| Задание к выполнению |
Процитируйте дословно из текстового фрагмента ниже отрывок от слов «Там — человек.» до слов «увидим, даже легче).» включительно.
*** Текстовый фрагмент ***
Шрифт:
Интервал:
Закладка:
У лирического героя первой книги Поликарпова («Проталина», 1962) еще не устоялся характер, озорство у него резко сменяется задумчивостью, удаль — мгновенной грустью. В этой смене настроений (да и в смене поэтических интонаций — от Некрасова до Есенина и от П. Васильева до Багрицкого) сказывается неуравновешенность героя, с его томлением, с силой, ищущей выхода в озорстве, с неясными желаниями и жаждой немедленных действий. Кстати, именно от этой неясности, неуравновешенности, неустойчивости и возникает в стихах Поликарпова сделанность и литературщина. В неподдельном по чувству стихотворении о России (где поэт просит простить его, что, помня о своих заботах, он глух бывал к ее судьбе: «набила бельма позолота на завалившейся избе») вдруг возникает следующее видение: «Прости за то, что, разуверясь в цветущих дальних берегах(?), я падал на промозглый вереск (??), крученый мат зажав в зубах…» (!!) Крученый мат, муторность, охальные капроны и прочая атрибутика Москвы кабацкой — вот та заемная эстетика, которой С. Поликарпов маскирует проталины на своей лыжне.
Но внутри этого знакомого царства мы ощутили какой-то сдвиг… беспокойство… тревогу.
Там — человек.
Нет, дело не в теме. Не во внешней теме — сельской ли, городской или, скажем, изыскательской. И даже не в степени индустриальности пейзажа, поэтом излюбленного (алюминиевые дворцы, очевидно, прогрессивней изб под соломой, но поэзия не архитектурный журнал, она о другом, а потерять себя в царстве дюралевых конструкций, как мы вскоре увидим, даже легче).
Дело в правде. В единстве духовного и реального опыта. В способности найти себя, судьбу свою понять, собраться в личность, исходя именно из тех конкретных условий, которые поставило тебе время. Это коренное условие куда больше значит в поэзии, чем ландшафт; ландшафты обманчивы, и часто суть духовного поиска незаметно уводит поэтов от избранных учителей совсем к иным предтечам. Мы наблюдали старательную, нарочитую, подчеркнутую страсть к зримым картинам, к ощутимой и самодовлеющей пластике у так называемых поэтов земли. Строго говоря, деревня тут ни при чем; ни у Исаковского, ни у Твардовского, ни даже у Павла Васильева, ни у Рыленкова или Тряпкина, наконец, нет такой старательности: там все естественно. С другой стороны, буйный темперамент Поперечного, как мы убедились, диктует ему такие брабантские кружева, которые возникают не столько на базе простонародной непосредственности, сколько на базе застарелой интеллигентности. Буйная и запрограммированная пластика появляется как раз там, где внутри осталось умозрение, а для нас она— как сигнал.
*** Содержимое набора данных ***
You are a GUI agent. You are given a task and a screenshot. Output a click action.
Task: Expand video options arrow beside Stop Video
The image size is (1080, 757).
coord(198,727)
***
| Решение задания |
Там — человек.
Нет, дело не в теме. Не во внешней теме — сельской ли, городской или, скажем, изыскательской. И даже не в степени индустриальности пейзажа, поэтом излюбленного (алюминиевые дворцы, очевидно, прогрессивней изб под соломой, но поэзия не архитектурный журнал, она о другом, а потерять себя в царстве дюралевых конструкций, как мы вскоре увидим, даже легче).